Problem to solve: In the listing below, find the line holding "Advanced (849, 530)" and the line holding "[button] (451, 216)". Write out those two lines and all lines between, exactly, and nothing more.

Given information:
*** Block opens ***

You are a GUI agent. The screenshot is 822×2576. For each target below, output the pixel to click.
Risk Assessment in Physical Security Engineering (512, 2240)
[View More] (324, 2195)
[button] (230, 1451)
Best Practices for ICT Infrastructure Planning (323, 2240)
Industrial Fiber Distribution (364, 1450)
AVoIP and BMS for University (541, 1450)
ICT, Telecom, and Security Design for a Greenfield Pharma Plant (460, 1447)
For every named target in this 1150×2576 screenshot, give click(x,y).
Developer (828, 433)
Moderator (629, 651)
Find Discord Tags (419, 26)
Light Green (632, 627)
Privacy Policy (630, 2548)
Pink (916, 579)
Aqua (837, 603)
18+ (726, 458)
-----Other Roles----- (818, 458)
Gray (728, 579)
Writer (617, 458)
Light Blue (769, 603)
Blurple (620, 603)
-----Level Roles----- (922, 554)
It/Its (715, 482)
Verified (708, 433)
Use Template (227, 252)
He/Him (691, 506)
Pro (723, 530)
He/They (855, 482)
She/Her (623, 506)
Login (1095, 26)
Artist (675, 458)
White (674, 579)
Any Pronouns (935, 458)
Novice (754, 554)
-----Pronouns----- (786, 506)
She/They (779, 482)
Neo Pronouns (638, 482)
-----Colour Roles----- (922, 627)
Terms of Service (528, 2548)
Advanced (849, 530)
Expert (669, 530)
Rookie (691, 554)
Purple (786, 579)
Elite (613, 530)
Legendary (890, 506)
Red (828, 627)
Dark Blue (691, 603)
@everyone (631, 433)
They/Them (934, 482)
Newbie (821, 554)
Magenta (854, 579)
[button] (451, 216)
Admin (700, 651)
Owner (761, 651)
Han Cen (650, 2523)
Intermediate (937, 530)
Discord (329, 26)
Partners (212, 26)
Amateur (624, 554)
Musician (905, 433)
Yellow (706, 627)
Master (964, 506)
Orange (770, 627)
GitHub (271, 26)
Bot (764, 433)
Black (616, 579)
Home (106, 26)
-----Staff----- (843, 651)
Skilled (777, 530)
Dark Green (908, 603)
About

*** Block closes ***

Output below:
Advanced (849, 530)
Expert (669, 530)
Rookie (691, 554)
Purple (786, 579)
Elite (613, 530)
Legendary (890, 506)
Red (828, 627)
Dark Blue (691, 603)
@everyone (631, 433)
They/Them (934, 482)
Newbie (821, 554)
Magenta (854, 579)
[button] (451, 216)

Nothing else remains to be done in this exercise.